I founded  Cookbook Kitchen , The home of eating for curious cooks and just recenty a group of friends launched the Chiswick Cheese Market which brings together makers, mongers and eaters with over 100 carefully selected cheeses being offered every third Sunday of the month. 

Daniel Jessel - Trustee

Dr Daniel Jessel has degrees from LSE and Oxford and was a Lecturer in quantitative economics at Southampton University before joining Chase Econometrics a subsidiary of Chase Manhattan Bank.  

In 1986 Daniel founded and directed the consulting company, MSI Ltd, which was sold in 2008 to Howe Robinson Partners where he is retained as the senior consultant economist. Daniel’s interest in artisan food is almost entirely related to consumption rather than production but he is an ardent supporter of The School of Artisan Food and its charitable objectives and has been its treasurer since 2011.

Susan Amaku - Trustee

Susan is an accredited Specialist Conservation Architect. She has been involved with SAF since its inception as the architect for the conversion of the Grade II listed building into the school and bakery.

She studied at Bath and Sheffield Universities and is a Director of a private practice.  Whilst her expertise relates historic buildings and places, she has an interest in the cultural associations of food and its importance to health and wellbeing.

Joe Schneider - Trustee

Joe has been involved with the School of Artisan Food since it was founded in 2009, first of all on the advisory board and now as a full Trustee.

Joe was born, and spent his childhood in America where he studied Agricultural Engineering at Cornell University.

Between '95 and '98, Joe and his wife moved to Holland where Audre had secured a job with Philips. Whilst there, Joe met a Turkish gentleman, Caner Gurses, who had just begun making Turkish Feta and as such, Joe’s journey into cheesemaking had begun. Visiting numerous dairies around Holland, he learnt how to make Gouda and different goats’ cheeses.

In '98, the couple moved to Sussex, where he joined a small team on a Biodynamic farm. The farm produced milk, vegetables and meat, and Joe was responsible for processing the milk into cheese, yoghurt, and cream.

In 2001 the couple moved to the Cotswolds where they worked for Lord and Lady Bamford on their Estate. Joe designed and built Daylesford Creamery and produced several cheeses which were sold through Daylesford Organic Farm Shop, as well as to other wholesale and retail customers around the UK. It was here that Joe got to know Randolph Hodgson, owner of Neals Yard Dairy in London.

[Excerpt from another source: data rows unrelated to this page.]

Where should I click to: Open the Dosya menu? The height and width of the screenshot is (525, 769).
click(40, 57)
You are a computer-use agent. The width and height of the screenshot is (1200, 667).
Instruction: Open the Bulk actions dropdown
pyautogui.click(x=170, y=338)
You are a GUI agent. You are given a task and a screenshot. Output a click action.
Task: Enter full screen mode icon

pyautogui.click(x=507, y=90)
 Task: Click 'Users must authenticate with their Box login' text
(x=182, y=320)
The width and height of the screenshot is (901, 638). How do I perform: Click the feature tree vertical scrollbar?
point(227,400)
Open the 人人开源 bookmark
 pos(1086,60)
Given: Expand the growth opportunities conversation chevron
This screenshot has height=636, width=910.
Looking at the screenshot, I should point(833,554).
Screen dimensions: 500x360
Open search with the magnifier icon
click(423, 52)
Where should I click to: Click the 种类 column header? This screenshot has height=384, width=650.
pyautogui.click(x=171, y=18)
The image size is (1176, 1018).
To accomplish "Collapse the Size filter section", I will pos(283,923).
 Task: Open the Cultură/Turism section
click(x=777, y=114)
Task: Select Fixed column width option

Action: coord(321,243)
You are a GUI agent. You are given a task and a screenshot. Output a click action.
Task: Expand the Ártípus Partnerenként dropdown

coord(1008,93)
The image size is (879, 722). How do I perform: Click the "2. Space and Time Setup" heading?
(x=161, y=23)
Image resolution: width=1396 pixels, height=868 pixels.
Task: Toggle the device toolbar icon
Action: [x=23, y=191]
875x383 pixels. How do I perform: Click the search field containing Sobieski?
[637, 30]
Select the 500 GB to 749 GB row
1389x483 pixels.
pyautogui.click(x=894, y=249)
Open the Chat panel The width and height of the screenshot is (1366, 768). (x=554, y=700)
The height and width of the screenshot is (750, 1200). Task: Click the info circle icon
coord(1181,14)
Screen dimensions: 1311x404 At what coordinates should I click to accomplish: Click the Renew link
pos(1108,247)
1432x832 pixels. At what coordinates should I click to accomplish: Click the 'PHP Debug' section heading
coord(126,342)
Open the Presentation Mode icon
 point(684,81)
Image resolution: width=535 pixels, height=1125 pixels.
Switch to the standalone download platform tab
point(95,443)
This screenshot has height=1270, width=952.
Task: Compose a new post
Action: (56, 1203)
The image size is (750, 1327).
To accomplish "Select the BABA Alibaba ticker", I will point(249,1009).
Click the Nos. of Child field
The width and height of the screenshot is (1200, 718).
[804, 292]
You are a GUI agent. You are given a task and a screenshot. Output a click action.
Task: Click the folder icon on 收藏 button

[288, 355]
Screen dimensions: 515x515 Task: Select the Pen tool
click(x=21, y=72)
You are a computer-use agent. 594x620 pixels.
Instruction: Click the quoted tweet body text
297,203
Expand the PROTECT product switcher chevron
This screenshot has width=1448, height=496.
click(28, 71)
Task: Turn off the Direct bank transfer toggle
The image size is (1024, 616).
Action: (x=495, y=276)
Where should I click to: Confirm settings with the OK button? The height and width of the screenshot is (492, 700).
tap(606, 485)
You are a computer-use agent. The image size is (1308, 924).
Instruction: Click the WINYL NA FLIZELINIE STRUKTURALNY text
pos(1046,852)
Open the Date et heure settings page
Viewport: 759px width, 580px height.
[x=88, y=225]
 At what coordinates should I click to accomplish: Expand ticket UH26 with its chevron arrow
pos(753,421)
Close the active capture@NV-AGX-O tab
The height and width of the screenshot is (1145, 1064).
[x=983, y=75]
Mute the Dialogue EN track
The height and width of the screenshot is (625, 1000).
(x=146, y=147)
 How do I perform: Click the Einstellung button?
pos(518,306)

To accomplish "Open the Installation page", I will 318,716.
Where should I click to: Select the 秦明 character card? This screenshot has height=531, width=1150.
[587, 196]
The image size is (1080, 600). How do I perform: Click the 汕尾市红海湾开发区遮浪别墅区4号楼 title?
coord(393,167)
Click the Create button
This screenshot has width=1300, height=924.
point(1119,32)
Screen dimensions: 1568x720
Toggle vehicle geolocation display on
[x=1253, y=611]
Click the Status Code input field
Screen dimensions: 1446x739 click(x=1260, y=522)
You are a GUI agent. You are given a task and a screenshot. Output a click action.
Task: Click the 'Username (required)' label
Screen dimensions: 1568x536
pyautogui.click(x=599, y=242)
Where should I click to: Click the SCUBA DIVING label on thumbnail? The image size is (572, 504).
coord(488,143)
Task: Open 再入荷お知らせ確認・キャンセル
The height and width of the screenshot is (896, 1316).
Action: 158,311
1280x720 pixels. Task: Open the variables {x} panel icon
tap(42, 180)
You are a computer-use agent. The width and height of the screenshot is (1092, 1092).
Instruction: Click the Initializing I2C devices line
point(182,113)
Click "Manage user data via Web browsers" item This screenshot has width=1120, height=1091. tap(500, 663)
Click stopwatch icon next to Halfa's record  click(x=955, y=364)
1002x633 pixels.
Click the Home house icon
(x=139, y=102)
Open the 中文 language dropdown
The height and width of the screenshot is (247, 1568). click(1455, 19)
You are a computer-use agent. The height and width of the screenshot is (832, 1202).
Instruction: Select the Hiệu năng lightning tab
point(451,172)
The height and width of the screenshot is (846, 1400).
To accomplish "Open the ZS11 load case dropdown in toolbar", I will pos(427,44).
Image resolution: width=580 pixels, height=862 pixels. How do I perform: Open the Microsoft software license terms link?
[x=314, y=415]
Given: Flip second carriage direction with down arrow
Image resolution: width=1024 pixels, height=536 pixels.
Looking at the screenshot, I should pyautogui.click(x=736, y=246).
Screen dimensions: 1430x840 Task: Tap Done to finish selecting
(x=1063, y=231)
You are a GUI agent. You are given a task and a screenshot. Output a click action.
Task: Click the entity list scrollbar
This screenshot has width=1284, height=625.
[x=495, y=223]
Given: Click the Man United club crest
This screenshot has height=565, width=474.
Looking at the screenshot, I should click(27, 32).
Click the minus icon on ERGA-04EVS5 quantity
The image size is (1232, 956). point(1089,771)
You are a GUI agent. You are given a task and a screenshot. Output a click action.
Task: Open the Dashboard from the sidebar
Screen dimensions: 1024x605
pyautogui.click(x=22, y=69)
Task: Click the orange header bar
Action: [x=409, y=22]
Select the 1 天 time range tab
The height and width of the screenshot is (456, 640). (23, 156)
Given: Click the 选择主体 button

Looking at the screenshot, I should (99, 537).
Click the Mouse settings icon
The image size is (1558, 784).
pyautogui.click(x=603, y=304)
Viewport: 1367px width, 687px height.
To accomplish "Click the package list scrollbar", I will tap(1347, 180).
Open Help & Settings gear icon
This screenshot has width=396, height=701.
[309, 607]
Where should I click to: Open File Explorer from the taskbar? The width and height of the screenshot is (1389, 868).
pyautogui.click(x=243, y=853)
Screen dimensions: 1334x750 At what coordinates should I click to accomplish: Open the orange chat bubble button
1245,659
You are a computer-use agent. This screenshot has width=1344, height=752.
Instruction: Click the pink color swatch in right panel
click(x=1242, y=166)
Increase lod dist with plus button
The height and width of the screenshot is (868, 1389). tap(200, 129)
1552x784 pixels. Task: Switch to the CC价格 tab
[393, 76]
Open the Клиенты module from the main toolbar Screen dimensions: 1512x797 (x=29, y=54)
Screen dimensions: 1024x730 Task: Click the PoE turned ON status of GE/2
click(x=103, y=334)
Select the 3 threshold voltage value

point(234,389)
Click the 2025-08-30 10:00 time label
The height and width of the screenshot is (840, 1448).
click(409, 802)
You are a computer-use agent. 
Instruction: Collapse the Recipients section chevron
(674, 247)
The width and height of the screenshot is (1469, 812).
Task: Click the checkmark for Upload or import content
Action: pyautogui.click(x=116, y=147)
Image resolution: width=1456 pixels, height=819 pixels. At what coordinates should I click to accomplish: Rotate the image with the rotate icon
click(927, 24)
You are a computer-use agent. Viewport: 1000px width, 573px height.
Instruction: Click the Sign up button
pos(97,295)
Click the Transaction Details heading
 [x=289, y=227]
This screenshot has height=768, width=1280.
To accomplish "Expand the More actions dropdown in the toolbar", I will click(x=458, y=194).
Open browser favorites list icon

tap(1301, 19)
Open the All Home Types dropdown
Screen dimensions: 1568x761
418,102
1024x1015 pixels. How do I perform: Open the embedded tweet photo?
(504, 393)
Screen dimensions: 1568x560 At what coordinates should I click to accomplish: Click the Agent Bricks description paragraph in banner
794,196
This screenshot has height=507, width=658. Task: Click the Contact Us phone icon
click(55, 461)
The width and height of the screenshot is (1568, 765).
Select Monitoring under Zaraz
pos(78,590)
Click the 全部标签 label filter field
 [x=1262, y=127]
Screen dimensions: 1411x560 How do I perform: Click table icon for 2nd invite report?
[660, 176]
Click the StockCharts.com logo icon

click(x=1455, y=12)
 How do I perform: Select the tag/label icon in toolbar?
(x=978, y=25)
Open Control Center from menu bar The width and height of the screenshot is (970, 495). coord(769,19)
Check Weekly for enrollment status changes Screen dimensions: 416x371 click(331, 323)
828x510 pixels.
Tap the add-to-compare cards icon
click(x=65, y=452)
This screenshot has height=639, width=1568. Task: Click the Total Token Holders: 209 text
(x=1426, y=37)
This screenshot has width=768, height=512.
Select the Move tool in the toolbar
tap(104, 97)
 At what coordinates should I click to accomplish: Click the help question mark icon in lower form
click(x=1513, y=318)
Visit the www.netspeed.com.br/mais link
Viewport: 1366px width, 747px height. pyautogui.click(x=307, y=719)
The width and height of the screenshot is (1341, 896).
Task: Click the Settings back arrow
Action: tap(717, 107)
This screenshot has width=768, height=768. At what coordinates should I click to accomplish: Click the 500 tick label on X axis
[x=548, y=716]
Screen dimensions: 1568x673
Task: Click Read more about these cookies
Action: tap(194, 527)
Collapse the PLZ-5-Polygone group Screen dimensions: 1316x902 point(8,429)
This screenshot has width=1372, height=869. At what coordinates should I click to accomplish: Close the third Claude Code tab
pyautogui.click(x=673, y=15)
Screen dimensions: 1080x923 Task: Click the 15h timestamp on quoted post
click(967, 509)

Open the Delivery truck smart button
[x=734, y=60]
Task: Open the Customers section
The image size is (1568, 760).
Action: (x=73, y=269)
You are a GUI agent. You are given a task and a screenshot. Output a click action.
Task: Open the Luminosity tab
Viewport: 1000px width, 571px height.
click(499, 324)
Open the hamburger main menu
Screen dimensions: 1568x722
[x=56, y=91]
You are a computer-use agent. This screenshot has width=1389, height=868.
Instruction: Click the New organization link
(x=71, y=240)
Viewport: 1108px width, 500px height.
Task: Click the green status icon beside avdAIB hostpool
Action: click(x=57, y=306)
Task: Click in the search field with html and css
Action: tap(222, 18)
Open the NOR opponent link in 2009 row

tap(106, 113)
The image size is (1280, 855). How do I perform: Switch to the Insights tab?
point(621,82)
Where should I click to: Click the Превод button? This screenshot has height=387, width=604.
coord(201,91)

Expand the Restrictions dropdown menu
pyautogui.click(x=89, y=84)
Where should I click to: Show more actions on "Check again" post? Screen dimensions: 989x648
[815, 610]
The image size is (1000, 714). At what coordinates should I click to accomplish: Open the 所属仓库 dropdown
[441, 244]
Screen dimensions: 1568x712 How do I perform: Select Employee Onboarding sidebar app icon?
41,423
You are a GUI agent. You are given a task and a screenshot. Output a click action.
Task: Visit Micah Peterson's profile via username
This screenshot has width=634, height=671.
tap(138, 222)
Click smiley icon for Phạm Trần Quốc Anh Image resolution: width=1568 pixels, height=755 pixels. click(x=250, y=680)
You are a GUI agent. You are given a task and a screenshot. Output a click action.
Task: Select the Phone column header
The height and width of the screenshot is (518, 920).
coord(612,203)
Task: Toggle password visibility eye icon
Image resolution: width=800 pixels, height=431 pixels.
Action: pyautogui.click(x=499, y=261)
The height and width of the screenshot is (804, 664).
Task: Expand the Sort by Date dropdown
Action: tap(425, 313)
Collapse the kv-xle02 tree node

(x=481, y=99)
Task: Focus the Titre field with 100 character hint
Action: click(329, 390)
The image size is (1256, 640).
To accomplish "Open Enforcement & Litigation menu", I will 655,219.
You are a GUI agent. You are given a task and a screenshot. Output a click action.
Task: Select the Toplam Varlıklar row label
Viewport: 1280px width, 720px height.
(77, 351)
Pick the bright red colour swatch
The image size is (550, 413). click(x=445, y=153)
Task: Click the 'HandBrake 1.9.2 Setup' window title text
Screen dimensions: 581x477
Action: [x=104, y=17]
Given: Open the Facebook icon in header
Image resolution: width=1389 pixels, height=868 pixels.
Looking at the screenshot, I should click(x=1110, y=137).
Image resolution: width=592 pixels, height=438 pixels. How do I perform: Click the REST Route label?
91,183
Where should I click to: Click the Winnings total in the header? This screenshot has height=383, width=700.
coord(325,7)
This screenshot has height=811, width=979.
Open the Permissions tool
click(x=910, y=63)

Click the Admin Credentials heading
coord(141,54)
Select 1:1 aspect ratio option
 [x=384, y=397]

In 2004 Randolph approached Joe with an exciting project, to return to the traditional way of making stilton cheese using raw milk, on a farm. Randolph had sold the very last of the raw milk Stilton ever produced in England in 1988. Ever since then, the cheese in its proper traditional form has been extinct as all Stilton’s are made in a handful of large factories, and must be made using pasteurised milk.

Joe and Randolph found the Welbeck Estate in Nottinghamshire, who were interested in the project. They had the land, the cows, and the buildings to get this project off the ground, with Joe making the cheese and Randolph selling it. In 2006 this plan became a reality & the very first Stichelton cheese was made on the Welbeck Estate.

Hilary Hamer - Trustee

Hilary was fortunate enough to be raised growing and producing food in a home that put good quality produce at the centre of family life, and has always known what a difference it has made to both her own life and that of her family.   

The early years of preparing, packing and supplying the thriving WI market in a Sussex market town early on a Friday morning led Hilary to a take a Food Science degree at Reading University.

Since then, many years of varied and different work in the food sector including manufacturing, teaching and food policy development led to the setting up the Sustainable Food City Project in Hull to help address and overcome the barriers around poor food and health across the city.

Hilary is passionate about getting people together  to recognise and celebrate good food and knows that food has no language barrier.  We all eat, and eating well enables us all to thrive.

For Hilary, finding the School of Artisan Food many years ago felt like coming home.  Hilary is thrilled to have been asked to be involved with us.